In today’s work world it is makeup of diverse individuals which strives towards a successful outcome. However, working for a small or large company, individuals are looking forward to meeting the needs of the organization. In order to meet the needs of the organization, employees are to be in rivalry with hourly and salary wages. In additions to the hourly and salary wages, individuals are often attracted by organization benefits which usually consist of employee searching for discounts in 401k retirement plans and cheaper life insurance.
The attractions to employees are health care insurance benefits, which usually includes comprehensive medical, dental and vision plans for individuals and their family members. Therefore, health care is considered a goods and service which has a high demand in the economics refer to consumers making rational choices to maximize utility, the intentions of this paper is to clarify the beneficial health care plans offered to Castor Collins Health as a group resulting from the Simulation review. In this selections which are chosen will clarify the Maximized profits and minimized risks from the reasons for choosing certain planning.
Organizations are requiring health care benefits which are important to employees. It is beneficial to both employers and employees if any accidents, injury, burglary, or fire. It maintains the employee status for the organization. Economics play an immense role in selecting the correct health care plans which the organization ensure the plans offered accommodate their needs, meeting the standard which is requirements, and are cost-efficient. Corporate owners recognize the importance of developing a plan with the health care insurance provider which can maximize profits and minimize risks for the organization.
The HMO’s is known as Health Maintenance Organizations, which preferred as a health plan used by different organizations. Castor Collins Health has chosen a representative for the company, to address the status which was selection against the other. In, 1999 Castor Collins was founded as a health plan as a regional HMO in the state of Pantome. The health insurance and health care services which are provided to over 100, 000 enrollees through its statewide network which consists of physicians and hospitals, which utilizes a capitation model to pay its network of health care providers.

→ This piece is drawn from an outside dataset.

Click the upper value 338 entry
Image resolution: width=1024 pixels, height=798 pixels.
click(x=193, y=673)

The company is not satisfied with the current number of enrollees and is looking to increase its numbers significantly. The Vice President and Strategy and Financial Planner at Castor Collins, goals are to come up with some type of beneficial health insurance plan to meet the growing needs of the organization. The organization was approached by two groups of individuals which providing health insurance. However, between the groups there are a difference in employees by 600 people and a maximum premium willing to pay by five hundred dollars. Both groups do not have employer insurance; however, they both must pay for their own insurance.

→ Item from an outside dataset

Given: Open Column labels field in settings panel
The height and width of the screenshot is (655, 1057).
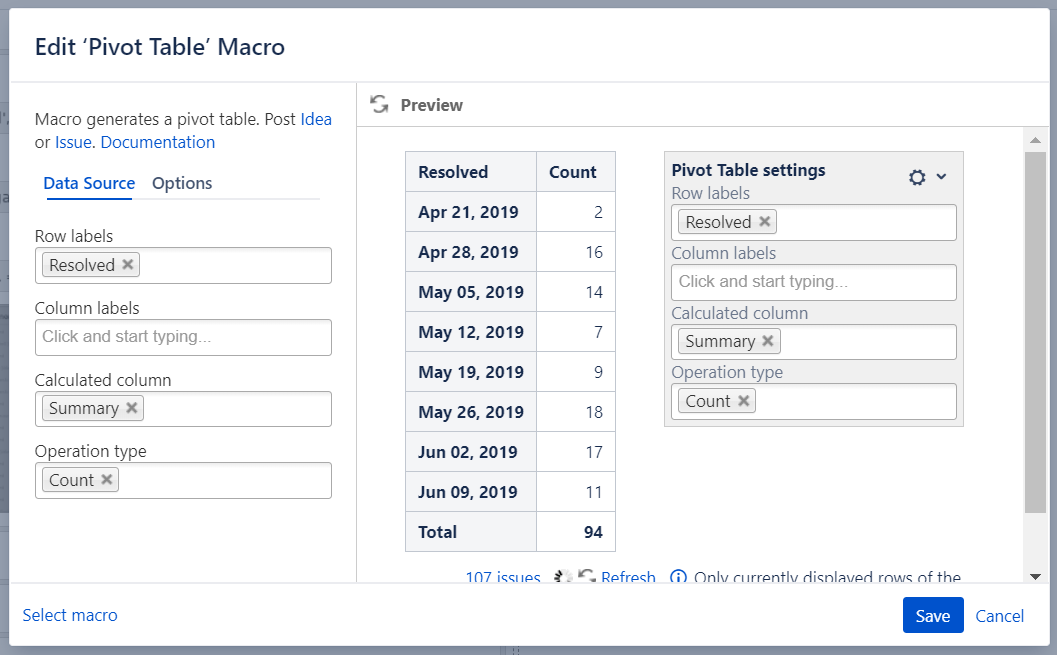Looking at the screenshot, I should pyautogui.click(x=813, y=282).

“The group ConstructIt consists of 550 men and 450 women between the ages of 26 through 42 years. About 60 percent of the group is married” (University of Phoenix, 2013); therefore, the spouse and children of the employees must be considered when making a decision. “Thirty two percent of the individuals at ConstructIt have a work profile which consist of great physical activity, twenty five percent consist of moderate physical activity, and the remaining forty three percent is highly involved in sedentary activities” (University of Phoenix, 2013).
Because the health care market is complex due to uncertainty on the supply and demand side, moral hazard, and adverse selection, the process of decision making for selecting proper health plans are more complex. The plans offered to Castor Collins Health are significant; however, only one can be chosen. Option one, Castor Standard does not cover pre-existing and option two, Castor Enhanced does cover pre-existing medical conditions. Castor Enhanced Minor is a third option which is customized. Therefore, about 38% of the employees are not a major risk for the organization.
However, 18% of the employees smoke cigarettes and 13% suffer from respiratory illness. Although, obesity is a risk factor for the organization which about 39% of the employees suffer from obesity and are considered a risk for other illnesses which is connection to obesity. The simulation shows ConstructIt to have less medical issues with their employees than E-Editor as a low rationale for pre-existing conditions; however, the Castor Standard plan appears to be beneficial since it does not cover pre-existing medical conditions for the organizations.
Order to charges the premium the Annual Earnings is $3428 for ConstructIt, which is much less than E-Editors. This risk is lower for providing this plan and unfortunately the returns are as well. It seemed to be a better option for the employees. Therefore, no plans were selected for the other group because the rates would have been immerses higher because the employees had more issues and conditions. The premiums would have been immerses higher and they would be more reluctant to pay them.
Therefore, in the health care industry it is very demanding; however, it is often difficult to meet the needs of each individual when providing benefits in the workplace. Healthy employees bring success to the workplace. If employees can maintain their health on the job, it would be sufficient to provide beneficial insurance packages to each individual and their family members. This simulation helped to enhance the decision making process for a enormous company by determining which insurance plans were appropriate based on the needs of the organization and its employees.